The holder part 210 has space for accommodating the mobile electronic device 300 having a display screen surface 300A in its front surface, and is capable of holding the mobile electronic device 300. The mobile electronic device 300 is easily removable from the holder part 210. Further, also in the state where the mobile electronic device 300 is removed, the mobile electronic device casing 200A may function as a charger.

The solar cell module 220 is disposed at a back surface of the mobile electronic device casing 200A. Specifically, when the mobile electronic device 300 is used in the state accommodated in the holder part 210, the solar cell module 220 is located at the back surface side, which is an opposite side from the display screen surface 300A, and is exposed to an outside of the mobile electronic device casing 200A. According to this structure, an area of a light receiving surface of the solar cell module 220 can be increased by disposing the solar cell module 220 to cover substantially the entire back surface of the mobile electronic device casing 200A. As a result, compared to a solar cell module mounted on, for example, an electronic calculator, the power generation amount can dramatically be increased.

The mobile electronic device casing 200A of this embodiment is not limited to the mode illustrated in FIGS. 3 and 4. For example, when the mobile electronic device 300 is not in use, the surface of the casing 200A where the solar cell module 220 is provided may function as a cover for protecting the display screen surface 300A.

As the solar cell module 220, a low-illuminance-supported solar cell module may be used. In the present specification, the low-illuminance-supported solar cell module means a solar cell module of which a reduction amount of an open-circuit voltage is small even when the illuminance decreases. Hereinafter, characteristics of the low-illuminance-supported solar cell module are described in detail.

Returning to FIG. 1, in a case where the illuminance is comparatively low, in the conventional crystal silicon solar cell module, in terms of a relationship between the illuminance and the open-circuit voltage, when the illuminance changes from 100 mW/cm² to 0.1 mW/cm², a largest output voltage (open-circuit voltage) varies from 0.60 V to 0.30 V per unit cell. In other words, it can be understood that a variation amount AV per unit cell of the conventional crystal silicon solar cell module is 0.30 V. On the other hand, with the same amount of change in illuminance, a largest output voltage of the DSC module varies from 0.75 V to 0.50 V per unit cell. In other words, it can be understood that a variation amount AV per unit cell of the DSC module is 0.25 V. Based on this result, it can also be understood that the DSC module with the smaller variation amount ΔV per unit cell is preferably used as the low-illuminance-supported solar cell module.

......

## Set tasks
**1.** Do the following statements agree with the passage on the solar-powered device casing? Answer yes or no for each, and quote the words from the passage that decide it.
(a) The solar cell module is placed on the front surface of the casing.
(b) The casing can still act as a charger after the device is taken out of it.
(c) Across the same change in illuminance, the DSC module's largest output voltage per unit cell drops from 0.75 V to 0.50 V.
**2.** Reproduce word for word everything in the passage on the solar-powered device casing, starting at "The mobile electronic device casing 200A of" and running down to "described in detail.".

......

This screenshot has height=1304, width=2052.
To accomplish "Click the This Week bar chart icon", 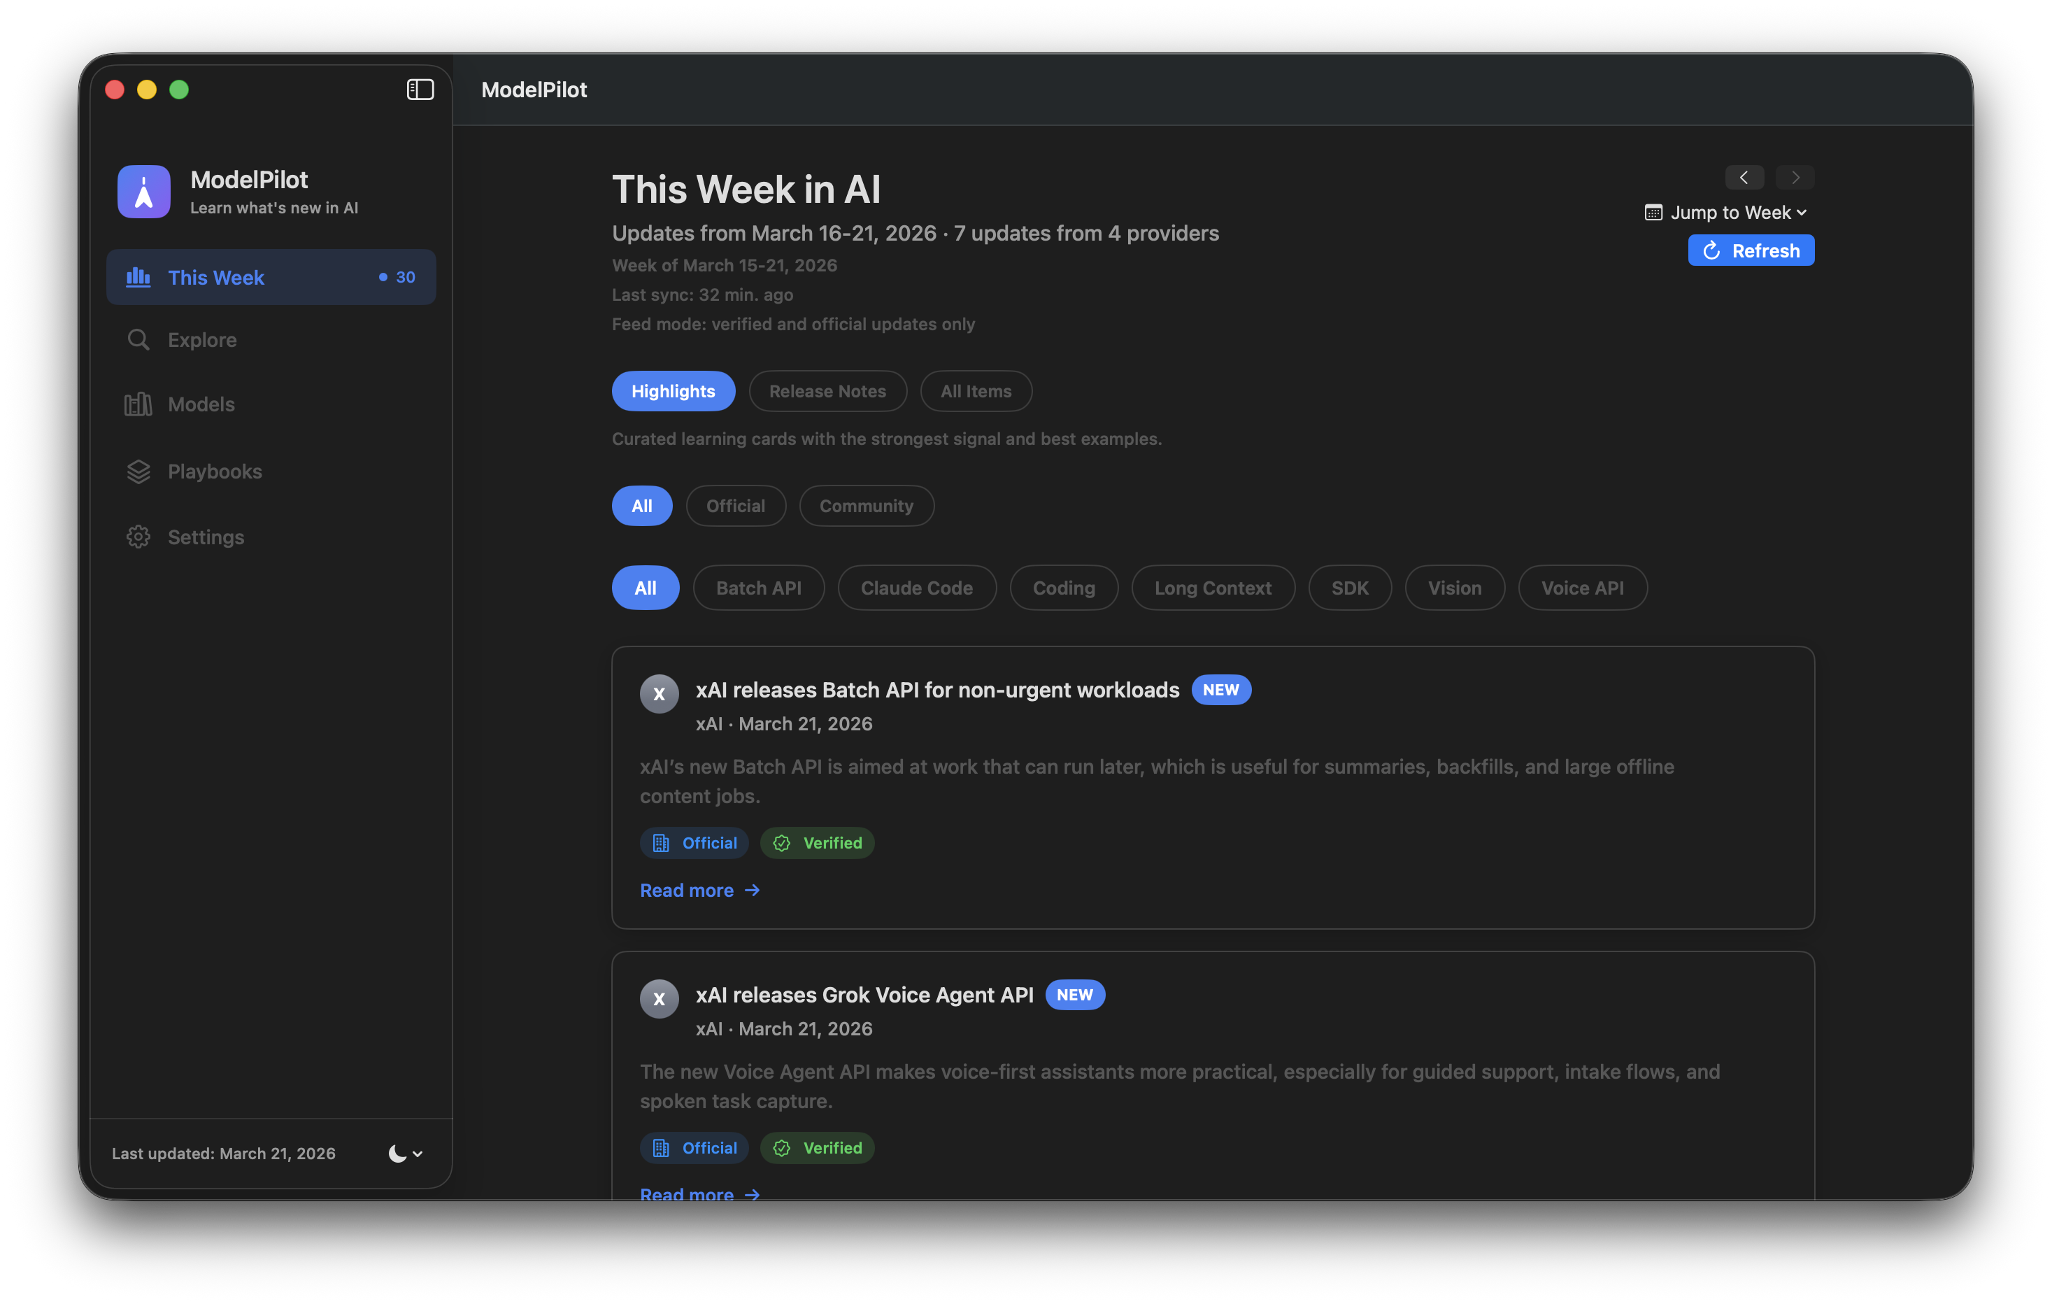I will 138,277.
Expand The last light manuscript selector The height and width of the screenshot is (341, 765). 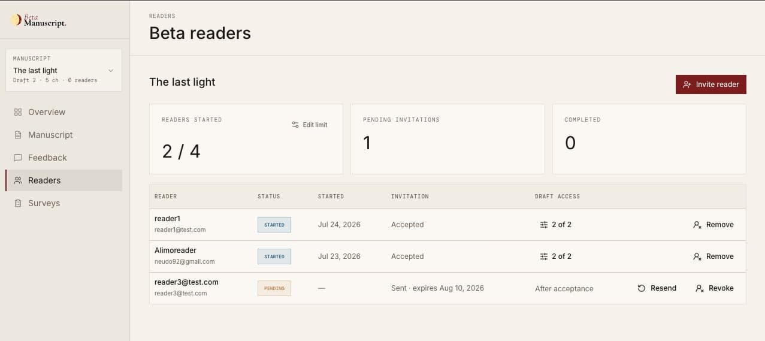click(64, 70)
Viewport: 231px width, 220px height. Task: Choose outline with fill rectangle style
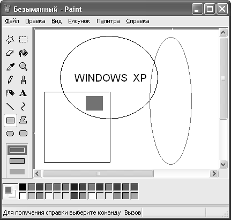(17, 161)
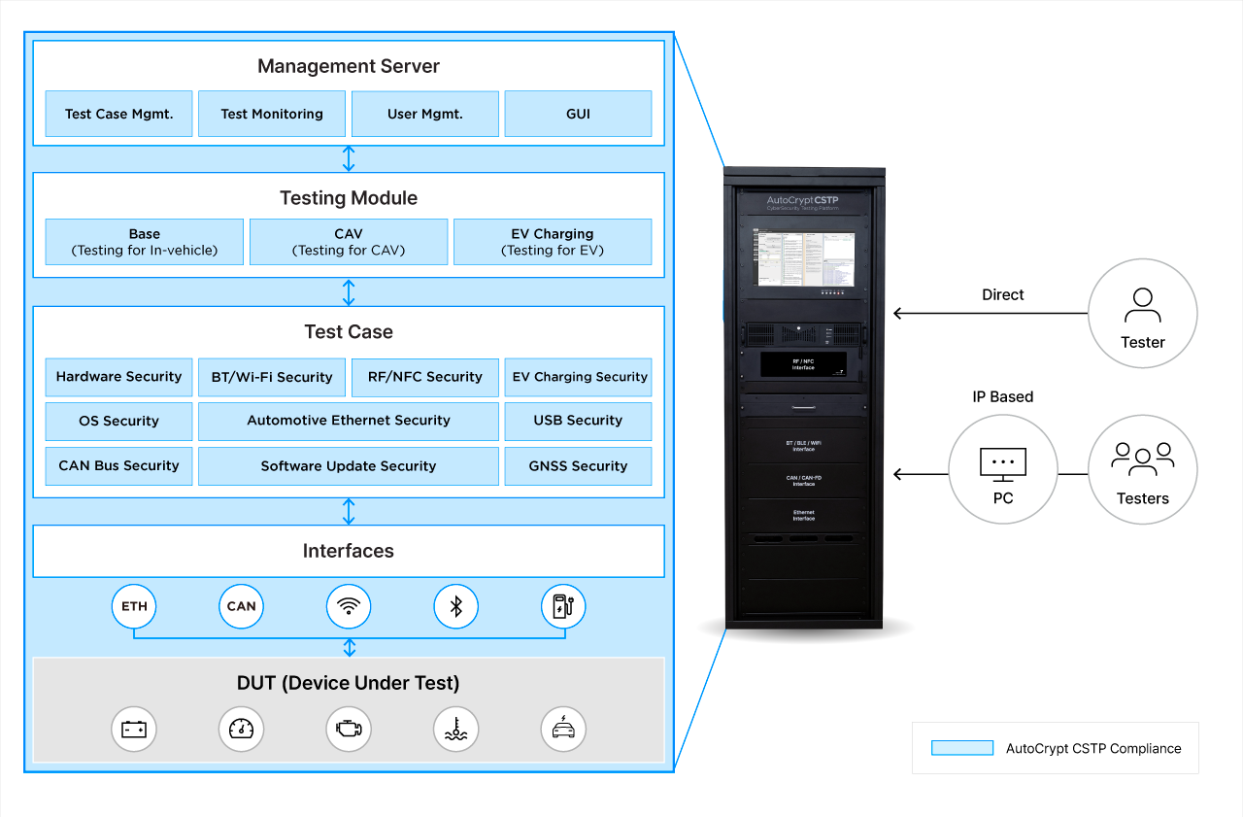Screen dimensions: 1243x817
Task: Click the ETH interface circle icon
Action: point(134,606)
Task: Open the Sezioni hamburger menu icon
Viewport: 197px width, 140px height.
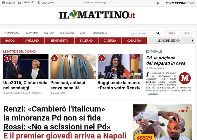Action: click(x=3, y=3)
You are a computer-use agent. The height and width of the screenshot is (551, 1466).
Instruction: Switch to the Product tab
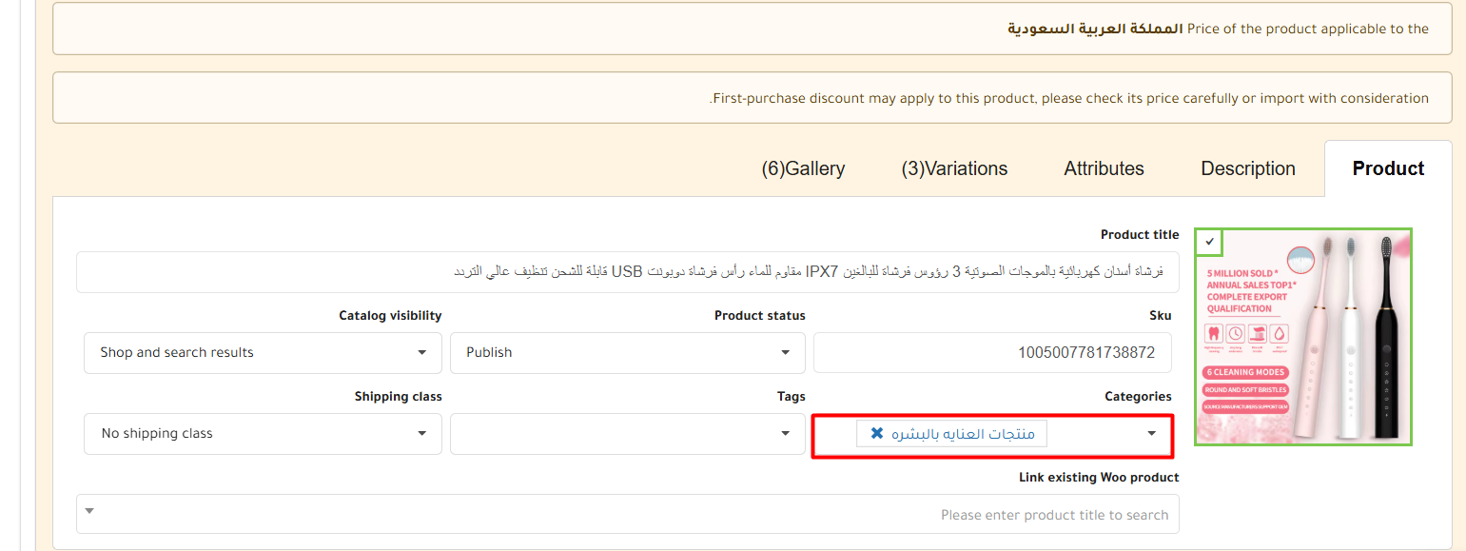(x=1387, y=169)
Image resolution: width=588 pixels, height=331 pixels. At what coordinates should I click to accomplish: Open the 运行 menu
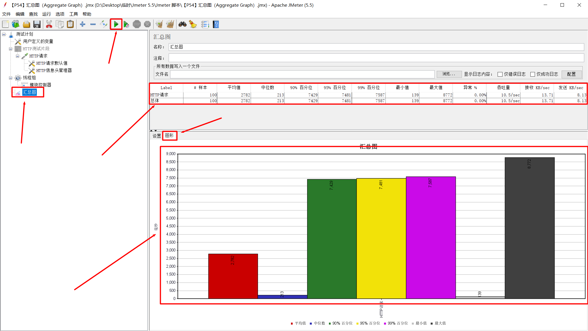(46, 14)
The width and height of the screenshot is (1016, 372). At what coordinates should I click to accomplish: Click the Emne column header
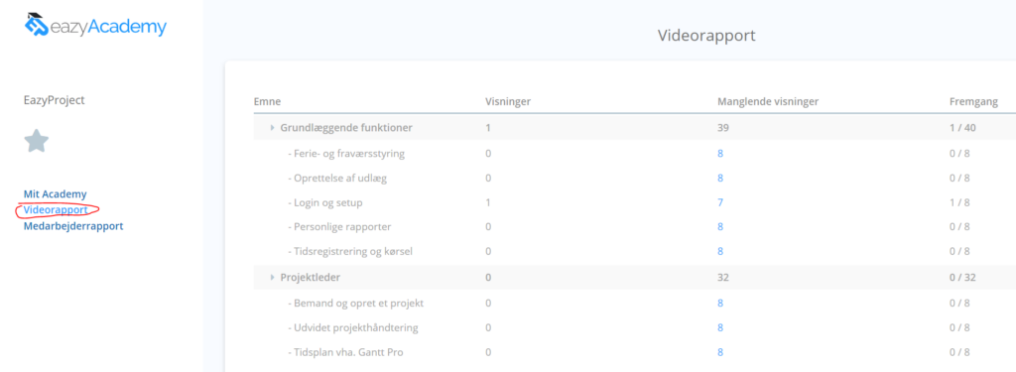[266, 101]
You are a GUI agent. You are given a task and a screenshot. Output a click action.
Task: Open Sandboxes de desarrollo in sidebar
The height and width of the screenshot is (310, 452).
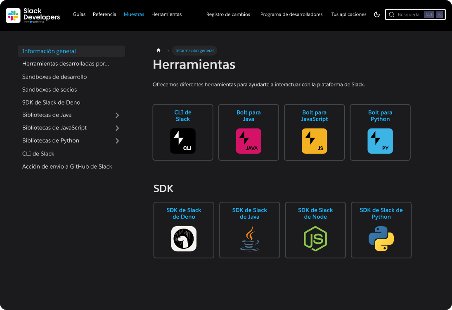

......

## Responses to the tasks
**1.**
(a) No: "The solar cell module 220 is disposed at a back surface of the mobile electronic device casing 200A."
(b) Yes: "also in the state where the mobile electronic device 300 is removed, the mobile electronic device casing 200A may function as a charger."
(c) Yes: "a largest output voltage of the DSC module varies from 0.75 V to 0.50 V per unit cell."

**2.**
The mobile electronic device casing 200A of this embodiment is not limited to the mode illustrated in FIGS. 3 and 4. For example, when the mobile electronic device 300 is not in use, the surface of the casing 200A where the solar cell module 220 is provided may function as a cover for protecting the display screen surface 300A.

As the solar cell module 220, a low-illuminance-supported solar cell module may be used. In the present specification, the low-illuminance-supported solar cell module means a solar cell module of which a reduction amount of an open-circuit voltage is small even when the illuminance decreases. Hereinafter, characteristics of the low-illuminance-supported solar cell module are described in detail.